Research Paper Volume 13, Issue 18 pp 22345—22360
Identifying critical genes associated with aneurysmal subarachnoid hemorrhage by weighted gene co-expression network analysis
- 1 The First School of Clinical Medicine, Southern Medical University, Guangzhou 510515, China
- 2 Department of Neurosurgery, Jinling Hospital, Nanjing 210002, China
- 3 Department of Neurosurgery, The 904th Hospital of The Joint Logistics Support Force of Chinese People's Liberation Army, Wuxi 214000, China
- 4 Department of Neurosurgery, The Affiliated Suqian First People’s Hospital of Nanjing Medical University, Suqian 223800, China
- 5 Department of Neurosurgery, Kowloon Hospital, Shanghai Jiaotong University School of Medicine, Suzhou 215028, China
Received: February 22, 2021 Accepted: August 11, 2021 Published: September 20, 2021
https://doi.org/10.18632/aging.203542How to Cite
Copyright: © 2021 Yan et al. This is an open access article distributed under the terms of the Creative Commons Attribution License (CC BY 3.0), which permits unrestricted use, distribution, and reproduction in any medium, provided the original author and source are credited.
Abstract
Aneurysmal subarachnoid hemorrhage (aSAH) is a life-threatening medical condition with a high mortality and disability rate. aSAH has an unclear pathogenesis, and limited treatment options are available.
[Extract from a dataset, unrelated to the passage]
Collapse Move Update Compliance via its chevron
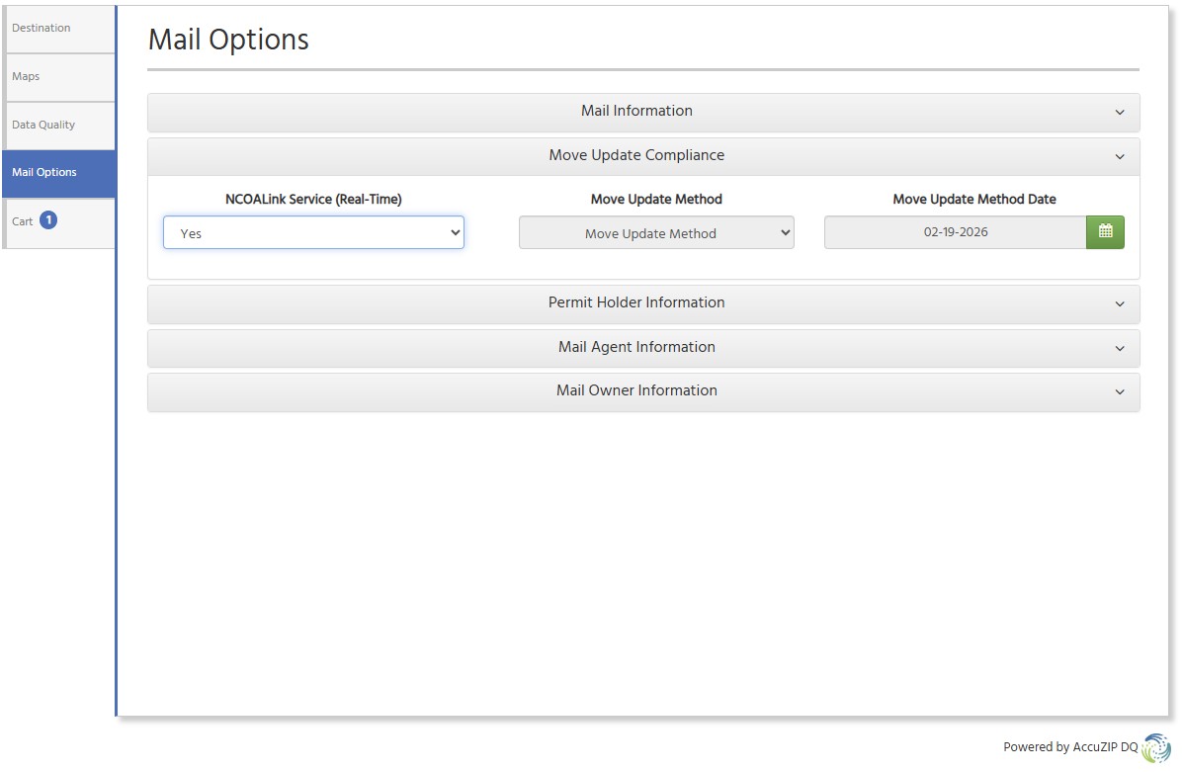This screenshot has width=1182, height=772. (1120, 157)
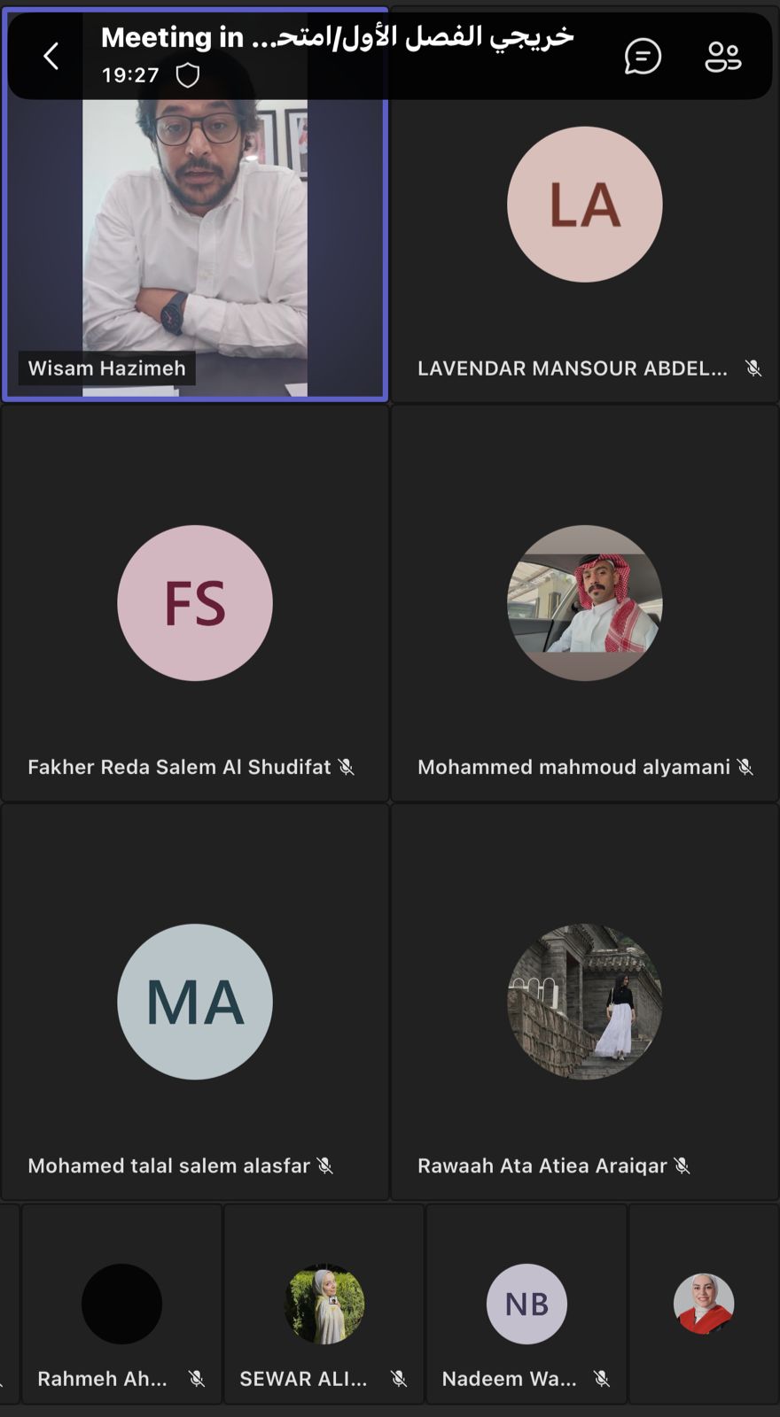The width and height of the screenshot is (780, 1417).
Task: Tap muted mic icon for Mohammed alyamani
Action: (x=745, y=767)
Here, we aimed to identify critical genes involved in aSAH pathogenesis using peripheral blood gene expression data of 43 patients with aSAH due to ruptured intracranial aneurysms and 18 controls with headache, downloaded from Gene Expression Omnibus. These data were used to construct a co-expression network using weighted gene co-expression network analysis (WGCNA). The biological functions of the hub genes were explored, and critical genes were selected by combining with differentially expressed genes analysis. Fourteen modules were identified by WGCNA. Among those modules, red, blue, brown and cyan modules were closely associated with aSAH. Moreover, 364 hub genes in the significant modules were found to play important roles in aSAH. Biological function analysis suggested that protein biosynthesis-related processes and inflammatory responses-related processes were involved in the pathology of aSAH pathology. Combined with differentially expressed genes analysis and validation in 35 clinical samples, seven gene (CD27, ANXA3, ACSL1, PGLYRP1, ALPL, ARG1, and TPST1) were identified as potential biomarkers for aSAH, and three genes (ANXA3, ALPL, and ARG1) were changed with disease development, that may provide new insights into potential molecular mechanisms for aSAH.